In My Mind's I

By Harriet P. Gross
In just two days, we’ll solemnly recall something we wish had never happened.
Sunday will mark the 70th anniversary of Kristallnacht, the Night of Broken Glass. Holocaust Museum Houston, which will remember with an interfaith evening co-sponsored by local Lutheran churches, has provided this capsule history of the horror:
“On Nov. 9–10, 1938, the Nazis staged vicious, state-sanctioned riots against the Jewish community of Germany. The name refers to the untold numbers of broken windows in the 267 synagogues, the community centers, schools, hospitals, cemeteries and the 7500 Jewish homes and Jewish-owned stores, plundered, vandalized, looted and destroyed as police and fire brigades stood aside.
“At least 91 Jews were killed in what became a turning point in history, marking the birth of a policy that would culminate in the systematic, state-sponsored murder of Jews.”
Seventy years ago. But the truth is, Kristallnacht didn’t fully enter into general consciousness for 40 years after that. It was only in 1978 that a TV mini-series called “Holocaust” woke up America — Americans of all faiths, including a lot of Jews.
Before that time, many survivors had not spoken publicly about what they had seen, suffered, experienced, endured — some not even to their own families. But the Golden Globe–winning “Holocaust” opened the floodgates, and the once-closed mouths.
I was working at that time for a major chain of general circulation newspapers in the south suburbs of Chicago. After the series ended, a survivor in the congregation I belonged to (one of the few U.S. survivor-founded congregations, by the way, and one of even fewer to have recreated the minhag of a specific German synagogue) told me she had agreed to stand on our bimah and give her eyewitness account of Kristallnacht. I asked her if she’d let me write about her in advance, for publication, and she agreed to that, also.
The morning that my story — her story! — appeared, the first call I received was from one of her daughters.
“Thank you,” the girl said, “for telling us about our mother for the first time.”
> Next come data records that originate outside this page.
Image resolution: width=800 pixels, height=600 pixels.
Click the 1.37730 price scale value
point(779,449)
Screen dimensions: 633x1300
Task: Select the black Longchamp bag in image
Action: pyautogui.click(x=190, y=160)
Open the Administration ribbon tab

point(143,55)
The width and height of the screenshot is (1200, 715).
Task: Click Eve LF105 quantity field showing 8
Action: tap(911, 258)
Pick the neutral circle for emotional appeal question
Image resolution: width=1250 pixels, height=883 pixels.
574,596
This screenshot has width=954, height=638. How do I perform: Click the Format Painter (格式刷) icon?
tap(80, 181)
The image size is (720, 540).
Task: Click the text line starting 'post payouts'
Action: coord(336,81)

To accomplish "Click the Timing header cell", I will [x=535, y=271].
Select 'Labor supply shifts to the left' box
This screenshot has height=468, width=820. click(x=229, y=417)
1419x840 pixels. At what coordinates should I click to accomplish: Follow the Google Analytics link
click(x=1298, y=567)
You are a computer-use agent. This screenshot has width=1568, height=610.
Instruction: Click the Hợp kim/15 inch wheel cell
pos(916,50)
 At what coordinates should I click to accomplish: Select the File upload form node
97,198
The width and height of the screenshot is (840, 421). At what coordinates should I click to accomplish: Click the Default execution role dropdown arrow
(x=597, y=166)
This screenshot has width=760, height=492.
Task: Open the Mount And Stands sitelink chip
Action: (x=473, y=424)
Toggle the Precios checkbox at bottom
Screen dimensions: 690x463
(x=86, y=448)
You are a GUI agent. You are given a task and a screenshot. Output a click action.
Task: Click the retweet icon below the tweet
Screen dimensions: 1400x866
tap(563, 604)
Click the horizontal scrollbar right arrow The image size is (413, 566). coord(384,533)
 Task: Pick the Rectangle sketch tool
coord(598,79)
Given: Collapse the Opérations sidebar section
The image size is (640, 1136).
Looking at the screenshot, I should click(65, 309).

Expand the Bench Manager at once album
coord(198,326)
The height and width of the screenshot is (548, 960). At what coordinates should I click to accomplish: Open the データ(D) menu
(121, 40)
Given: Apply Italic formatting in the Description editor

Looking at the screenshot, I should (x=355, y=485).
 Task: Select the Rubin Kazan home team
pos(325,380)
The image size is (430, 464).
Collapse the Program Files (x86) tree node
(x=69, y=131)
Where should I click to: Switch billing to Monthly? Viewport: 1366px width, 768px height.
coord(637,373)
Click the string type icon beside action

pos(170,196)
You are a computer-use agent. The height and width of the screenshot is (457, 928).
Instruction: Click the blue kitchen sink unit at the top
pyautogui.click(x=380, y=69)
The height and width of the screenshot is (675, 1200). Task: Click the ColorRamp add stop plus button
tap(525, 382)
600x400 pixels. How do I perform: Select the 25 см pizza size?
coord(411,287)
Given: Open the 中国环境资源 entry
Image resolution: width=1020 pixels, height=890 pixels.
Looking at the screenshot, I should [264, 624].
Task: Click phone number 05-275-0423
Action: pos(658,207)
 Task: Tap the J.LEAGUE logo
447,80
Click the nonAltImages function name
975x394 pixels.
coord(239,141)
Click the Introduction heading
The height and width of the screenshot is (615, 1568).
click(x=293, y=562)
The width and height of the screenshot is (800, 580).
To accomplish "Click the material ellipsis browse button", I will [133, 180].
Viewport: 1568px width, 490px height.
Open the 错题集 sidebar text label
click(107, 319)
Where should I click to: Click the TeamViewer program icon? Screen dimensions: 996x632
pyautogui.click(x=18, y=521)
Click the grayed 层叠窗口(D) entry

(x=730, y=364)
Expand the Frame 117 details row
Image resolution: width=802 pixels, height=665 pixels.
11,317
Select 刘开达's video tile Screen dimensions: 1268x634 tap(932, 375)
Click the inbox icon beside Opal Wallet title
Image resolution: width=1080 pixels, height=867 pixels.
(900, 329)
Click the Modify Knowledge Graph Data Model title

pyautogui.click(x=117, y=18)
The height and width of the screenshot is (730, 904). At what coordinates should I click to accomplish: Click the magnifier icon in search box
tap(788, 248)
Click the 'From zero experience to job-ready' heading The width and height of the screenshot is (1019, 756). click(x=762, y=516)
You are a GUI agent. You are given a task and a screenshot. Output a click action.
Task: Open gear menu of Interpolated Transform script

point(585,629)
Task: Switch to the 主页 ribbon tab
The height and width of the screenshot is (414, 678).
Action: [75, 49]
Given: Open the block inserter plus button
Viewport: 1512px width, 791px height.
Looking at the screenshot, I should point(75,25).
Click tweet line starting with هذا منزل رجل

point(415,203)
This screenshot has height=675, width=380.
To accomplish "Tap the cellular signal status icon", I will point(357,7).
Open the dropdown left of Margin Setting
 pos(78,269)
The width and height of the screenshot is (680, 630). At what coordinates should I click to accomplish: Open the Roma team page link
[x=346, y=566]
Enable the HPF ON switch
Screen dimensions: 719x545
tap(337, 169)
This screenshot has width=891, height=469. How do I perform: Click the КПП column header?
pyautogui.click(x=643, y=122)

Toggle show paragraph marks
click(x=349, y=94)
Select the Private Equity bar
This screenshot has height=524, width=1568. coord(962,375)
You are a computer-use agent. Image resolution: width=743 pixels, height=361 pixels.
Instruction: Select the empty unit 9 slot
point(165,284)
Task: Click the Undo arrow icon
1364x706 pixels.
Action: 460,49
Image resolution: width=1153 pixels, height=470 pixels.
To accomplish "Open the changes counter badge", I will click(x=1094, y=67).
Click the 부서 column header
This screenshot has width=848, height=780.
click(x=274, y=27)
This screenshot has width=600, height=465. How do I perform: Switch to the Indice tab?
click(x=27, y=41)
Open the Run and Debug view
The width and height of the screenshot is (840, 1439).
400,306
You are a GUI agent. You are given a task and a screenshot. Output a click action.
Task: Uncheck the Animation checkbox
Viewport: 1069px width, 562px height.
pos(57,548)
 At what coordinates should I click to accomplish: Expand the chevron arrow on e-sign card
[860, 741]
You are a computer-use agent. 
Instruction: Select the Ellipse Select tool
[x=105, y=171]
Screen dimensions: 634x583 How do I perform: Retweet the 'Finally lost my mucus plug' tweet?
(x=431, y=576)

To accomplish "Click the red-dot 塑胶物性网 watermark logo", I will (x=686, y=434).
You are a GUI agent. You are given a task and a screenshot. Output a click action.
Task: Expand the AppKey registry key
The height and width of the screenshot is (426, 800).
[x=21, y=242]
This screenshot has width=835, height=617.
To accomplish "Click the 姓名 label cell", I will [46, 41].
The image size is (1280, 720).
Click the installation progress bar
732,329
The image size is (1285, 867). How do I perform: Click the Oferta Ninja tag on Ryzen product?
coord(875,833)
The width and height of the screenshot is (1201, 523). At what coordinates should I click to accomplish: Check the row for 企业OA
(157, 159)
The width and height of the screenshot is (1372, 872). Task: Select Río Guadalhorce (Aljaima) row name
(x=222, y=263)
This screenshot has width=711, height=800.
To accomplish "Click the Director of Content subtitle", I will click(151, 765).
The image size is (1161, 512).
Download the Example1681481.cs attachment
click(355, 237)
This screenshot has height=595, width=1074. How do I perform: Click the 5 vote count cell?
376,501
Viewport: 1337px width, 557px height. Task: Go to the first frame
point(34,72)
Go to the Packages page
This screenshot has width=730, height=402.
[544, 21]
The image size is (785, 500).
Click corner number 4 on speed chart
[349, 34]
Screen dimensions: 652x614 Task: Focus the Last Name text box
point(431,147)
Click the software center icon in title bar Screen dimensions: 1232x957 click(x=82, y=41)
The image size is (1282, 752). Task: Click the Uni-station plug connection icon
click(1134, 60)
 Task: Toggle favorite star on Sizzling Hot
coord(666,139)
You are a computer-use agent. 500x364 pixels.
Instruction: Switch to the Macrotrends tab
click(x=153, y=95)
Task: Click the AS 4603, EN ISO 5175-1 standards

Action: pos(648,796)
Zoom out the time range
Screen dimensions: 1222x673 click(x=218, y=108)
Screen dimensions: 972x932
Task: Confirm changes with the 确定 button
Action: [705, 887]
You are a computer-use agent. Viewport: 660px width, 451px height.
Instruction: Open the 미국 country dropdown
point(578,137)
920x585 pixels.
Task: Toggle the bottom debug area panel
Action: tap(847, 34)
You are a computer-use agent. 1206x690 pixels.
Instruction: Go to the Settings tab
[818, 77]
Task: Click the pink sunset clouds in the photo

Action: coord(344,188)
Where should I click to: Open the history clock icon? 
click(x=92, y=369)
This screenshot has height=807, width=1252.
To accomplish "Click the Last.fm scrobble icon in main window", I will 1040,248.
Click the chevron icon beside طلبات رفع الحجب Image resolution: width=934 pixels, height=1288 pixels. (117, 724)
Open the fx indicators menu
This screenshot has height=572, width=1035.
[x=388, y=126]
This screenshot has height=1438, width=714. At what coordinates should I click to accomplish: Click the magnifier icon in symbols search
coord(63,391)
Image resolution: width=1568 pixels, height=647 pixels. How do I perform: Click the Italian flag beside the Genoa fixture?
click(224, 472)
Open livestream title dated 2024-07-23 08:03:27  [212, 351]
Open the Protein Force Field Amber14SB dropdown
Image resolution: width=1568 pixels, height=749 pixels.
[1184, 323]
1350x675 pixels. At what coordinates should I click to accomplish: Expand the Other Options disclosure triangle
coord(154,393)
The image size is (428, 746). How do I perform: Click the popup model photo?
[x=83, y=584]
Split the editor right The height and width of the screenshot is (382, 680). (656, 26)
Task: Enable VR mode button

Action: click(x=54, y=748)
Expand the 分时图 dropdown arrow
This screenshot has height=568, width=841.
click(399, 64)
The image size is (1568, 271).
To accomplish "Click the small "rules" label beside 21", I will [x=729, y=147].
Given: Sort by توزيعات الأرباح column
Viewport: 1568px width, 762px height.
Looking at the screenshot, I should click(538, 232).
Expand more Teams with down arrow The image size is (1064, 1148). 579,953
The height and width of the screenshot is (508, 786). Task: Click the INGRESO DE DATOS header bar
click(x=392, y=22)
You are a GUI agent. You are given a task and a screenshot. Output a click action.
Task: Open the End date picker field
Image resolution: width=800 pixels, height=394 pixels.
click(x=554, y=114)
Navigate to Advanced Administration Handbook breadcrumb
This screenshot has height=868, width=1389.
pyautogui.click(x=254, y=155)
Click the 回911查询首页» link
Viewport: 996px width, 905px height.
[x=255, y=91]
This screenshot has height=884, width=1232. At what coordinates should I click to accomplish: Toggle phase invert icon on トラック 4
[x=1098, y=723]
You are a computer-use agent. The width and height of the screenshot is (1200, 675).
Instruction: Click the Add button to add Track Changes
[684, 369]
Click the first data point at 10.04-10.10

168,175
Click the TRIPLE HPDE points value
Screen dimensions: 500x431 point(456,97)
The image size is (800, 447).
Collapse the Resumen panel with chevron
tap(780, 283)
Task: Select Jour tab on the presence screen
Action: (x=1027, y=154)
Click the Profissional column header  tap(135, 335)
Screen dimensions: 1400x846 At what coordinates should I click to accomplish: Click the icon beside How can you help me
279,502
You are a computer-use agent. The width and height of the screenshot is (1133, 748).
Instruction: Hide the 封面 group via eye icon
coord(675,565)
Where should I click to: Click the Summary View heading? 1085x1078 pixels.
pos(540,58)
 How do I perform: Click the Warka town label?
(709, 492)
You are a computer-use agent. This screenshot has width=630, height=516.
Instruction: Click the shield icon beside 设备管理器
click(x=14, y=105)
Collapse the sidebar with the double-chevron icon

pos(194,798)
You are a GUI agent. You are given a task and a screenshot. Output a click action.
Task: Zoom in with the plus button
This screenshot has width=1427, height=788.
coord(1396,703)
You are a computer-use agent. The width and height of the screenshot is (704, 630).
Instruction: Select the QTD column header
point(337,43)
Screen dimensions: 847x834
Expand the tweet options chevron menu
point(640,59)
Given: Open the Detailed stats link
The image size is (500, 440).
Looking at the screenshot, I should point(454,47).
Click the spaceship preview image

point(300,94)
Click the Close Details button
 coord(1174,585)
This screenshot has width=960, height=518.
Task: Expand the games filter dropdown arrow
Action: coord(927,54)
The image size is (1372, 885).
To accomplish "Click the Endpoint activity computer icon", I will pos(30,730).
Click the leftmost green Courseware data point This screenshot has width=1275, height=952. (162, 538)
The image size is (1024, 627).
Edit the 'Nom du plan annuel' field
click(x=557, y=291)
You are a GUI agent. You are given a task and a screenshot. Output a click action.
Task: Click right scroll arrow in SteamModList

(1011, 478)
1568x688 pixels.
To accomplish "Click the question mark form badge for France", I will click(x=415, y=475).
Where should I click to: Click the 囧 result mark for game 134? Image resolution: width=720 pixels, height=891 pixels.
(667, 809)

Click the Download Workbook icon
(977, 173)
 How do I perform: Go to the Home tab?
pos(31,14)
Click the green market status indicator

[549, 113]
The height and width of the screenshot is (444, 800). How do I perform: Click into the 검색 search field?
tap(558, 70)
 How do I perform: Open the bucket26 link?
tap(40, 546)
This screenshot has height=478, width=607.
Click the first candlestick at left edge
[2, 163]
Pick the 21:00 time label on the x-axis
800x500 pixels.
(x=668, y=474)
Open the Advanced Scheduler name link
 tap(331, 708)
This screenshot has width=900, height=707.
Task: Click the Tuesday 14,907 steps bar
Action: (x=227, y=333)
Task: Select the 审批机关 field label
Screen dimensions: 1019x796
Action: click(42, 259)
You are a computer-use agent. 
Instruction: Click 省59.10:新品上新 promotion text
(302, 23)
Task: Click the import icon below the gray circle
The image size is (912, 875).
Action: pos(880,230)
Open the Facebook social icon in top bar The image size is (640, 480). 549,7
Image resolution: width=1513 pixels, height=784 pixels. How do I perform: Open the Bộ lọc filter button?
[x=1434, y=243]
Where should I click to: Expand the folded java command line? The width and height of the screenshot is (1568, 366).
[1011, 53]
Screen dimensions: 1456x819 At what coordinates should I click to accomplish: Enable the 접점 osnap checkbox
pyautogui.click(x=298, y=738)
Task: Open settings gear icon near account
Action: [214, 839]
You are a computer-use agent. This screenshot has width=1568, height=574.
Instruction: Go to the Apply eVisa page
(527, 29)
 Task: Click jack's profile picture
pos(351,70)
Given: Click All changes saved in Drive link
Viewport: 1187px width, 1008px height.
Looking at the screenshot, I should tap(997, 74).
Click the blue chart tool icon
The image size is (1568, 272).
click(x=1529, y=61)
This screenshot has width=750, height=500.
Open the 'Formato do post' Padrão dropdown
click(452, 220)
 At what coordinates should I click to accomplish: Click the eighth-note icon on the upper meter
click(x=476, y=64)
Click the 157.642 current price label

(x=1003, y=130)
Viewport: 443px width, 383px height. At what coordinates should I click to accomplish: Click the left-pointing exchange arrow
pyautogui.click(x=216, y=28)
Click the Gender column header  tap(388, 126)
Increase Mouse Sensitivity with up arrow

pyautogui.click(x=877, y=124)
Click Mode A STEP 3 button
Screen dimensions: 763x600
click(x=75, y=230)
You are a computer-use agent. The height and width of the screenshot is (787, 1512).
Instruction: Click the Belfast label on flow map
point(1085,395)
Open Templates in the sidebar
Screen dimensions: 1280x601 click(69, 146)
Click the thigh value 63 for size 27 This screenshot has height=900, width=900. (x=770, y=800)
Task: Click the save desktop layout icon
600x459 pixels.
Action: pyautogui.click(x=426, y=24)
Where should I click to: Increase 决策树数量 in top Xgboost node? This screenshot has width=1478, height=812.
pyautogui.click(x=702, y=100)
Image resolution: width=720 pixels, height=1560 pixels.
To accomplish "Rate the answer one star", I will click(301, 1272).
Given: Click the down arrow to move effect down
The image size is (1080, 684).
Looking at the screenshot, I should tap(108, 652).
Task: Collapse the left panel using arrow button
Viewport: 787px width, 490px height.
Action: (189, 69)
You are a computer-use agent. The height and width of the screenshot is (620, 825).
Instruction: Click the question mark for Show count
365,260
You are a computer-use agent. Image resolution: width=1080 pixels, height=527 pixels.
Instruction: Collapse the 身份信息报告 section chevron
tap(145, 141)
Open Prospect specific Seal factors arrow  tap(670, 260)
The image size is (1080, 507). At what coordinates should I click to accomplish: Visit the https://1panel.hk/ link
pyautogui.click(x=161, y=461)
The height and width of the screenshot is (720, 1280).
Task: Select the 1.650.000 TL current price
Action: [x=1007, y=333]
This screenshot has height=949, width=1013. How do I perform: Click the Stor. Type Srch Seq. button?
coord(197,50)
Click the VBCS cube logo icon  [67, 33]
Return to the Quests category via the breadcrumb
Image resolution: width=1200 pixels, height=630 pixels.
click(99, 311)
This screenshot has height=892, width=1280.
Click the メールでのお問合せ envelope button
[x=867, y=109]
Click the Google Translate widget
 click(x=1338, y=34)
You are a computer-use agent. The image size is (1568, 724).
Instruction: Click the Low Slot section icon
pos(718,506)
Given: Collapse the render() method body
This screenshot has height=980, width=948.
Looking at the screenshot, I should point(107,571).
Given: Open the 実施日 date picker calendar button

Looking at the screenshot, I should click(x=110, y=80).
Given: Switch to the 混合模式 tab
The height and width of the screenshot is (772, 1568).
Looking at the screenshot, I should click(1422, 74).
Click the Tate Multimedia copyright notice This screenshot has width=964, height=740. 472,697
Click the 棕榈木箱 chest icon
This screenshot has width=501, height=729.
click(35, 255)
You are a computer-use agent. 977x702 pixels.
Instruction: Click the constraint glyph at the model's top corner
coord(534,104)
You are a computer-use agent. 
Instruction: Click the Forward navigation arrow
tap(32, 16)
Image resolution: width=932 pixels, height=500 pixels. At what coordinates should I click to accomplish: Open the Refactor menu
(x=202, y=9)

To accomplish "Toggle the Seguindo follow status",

I was privileged to write about some other survivors after that. One was a woman whose parents had been able to get her out of Germany, to family members in the U.S., as a young teenager. When some German cities began offering free return trips to Jews who had been driven out — “welcome home” visits of a sort — she decided to go back to see her native Munich. Her American-born husband tried to talk her out of it; he feared she would be traumatized, especially because she came from the place where Israel’s Olympic athletes had been massacred in 1972. But she went, and I told her tale when she returned. The main point she wanted to make was how frightened she was, even then, every time she saw a uniformed German policeman.
Then there was the man who had been a vocalist in Germany but became a long-distance truck driver in the United States; those solitary hours on the road, he said, gave him needed time to think, and try to come to terms with his life. There was another musician, a woman pianist, who returned to Germany every year to concertize in a different city; “I want to show all the people I can the talent they got rid of,” she told me.
“What they threw away.” And there was the close-mouthed woman with the numbers on her arm who would never talk about them or tell her whole tale, but always kept a big, frightening dog to guard her little suburban home.
“Holocaust,” the mini-series, did its job. Millions of Americans, including Jews, met the fictional Family Weiss and saw what happened to their once-happy, integrated German life: The daughter went mad after being raped by a Nazi, then was destroyed as an “undesirable”; one son married a non-Jew (played by Meryl Streep) but was deported and lost nevertheless; the parents, a once-respected physician and his wife, were first separated, then reunited — in Auschwitz, before their deaths. At the end, only the second son survived to speak of the horrors. And to inspire so many real survivors to begin speaking out as well.
The Lutheran church is a German institution; early Reform Jews emulated its vernacular prayers and soaring hymns, then died at the hands of those once-enlightened neighbors when Nazism became their country’s new “religion.” It seems fitting, somehow, that Houston will bring Jews and Lutherans together on Sunday to remember Kristallnacht.